SOMETHING GOOD may come after all from a presumptuous request by House District Committee Chairman Charles C. Diggs Jr. to meet with President Carter on city affairs. Fortunately by the time the meeting occurred, other members of pertinent congressional committees were included-even though the White House snubbed the elected mayor and city council. What President Carter seems to want is an agenda of enactable federal proposals to which he could give support. That shouldn't take long to submit.

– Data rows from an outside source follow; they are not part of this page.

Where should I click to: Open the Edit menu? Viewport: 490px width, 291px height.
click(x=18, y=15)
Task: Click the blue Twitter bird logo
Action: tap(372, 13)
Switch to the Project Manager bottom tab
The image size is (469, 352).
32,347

All that's needed to get going is a ranking of the longstanding legislative proposals sought by the city government. For that, the White House should be listening to the very people it didn't get around to inviting before: Mayor Washington, Council Chairman Sterling Tucker and the other council members, including the lone Republican, Jerry Moore, and the Statehood Party's Julius W. Hobson Sr. Leaders of the elected school board, too, may have some solid recommendations. At the congressional level, Delegate Walter E. Fauntroy-the only elected official from this city who was invited to the White House session-can speak from experience about the prospects of various measures. Other officials from the region also have interests in these matters.

The immediate list ought to focus on the city's financial problems: There is the city's huge pension liability, for example, which is the result of an unfunded pension plan established long ago by Congress. It needs urgent federal assistance and restructuring. New congressional authority for an increase in the annual federal payment also is needed. Metro needs federal help. RFK Stadium has money problems. The Metro regional transportation system deserves strong presidential support for federal financing.

Beyond these immediate concerns there is the important matter of full voting representation for the city in Congress. Mr. Fauntroy has worked long and sensitively on behalf of this change and President Carter's active support might well spell the difference between another close-but-short vote in Congress and passage. There are ways the city charter should be changed, too, to give the city more authority to control its budget and exercise other local powers-including changes in the criminal code, an authority that Mr. Diggs prefer to withhold.

So Congress shouldn't be left in a holding pattern waiting for White House clearance to proceed on District affairs. The President wants a task force to prepare the agenda for him. Any such task force ought to do its work with a minimum of meetings and a set of strict dealines so the president's commitment to local self-government can be put to test right here in his new backyard.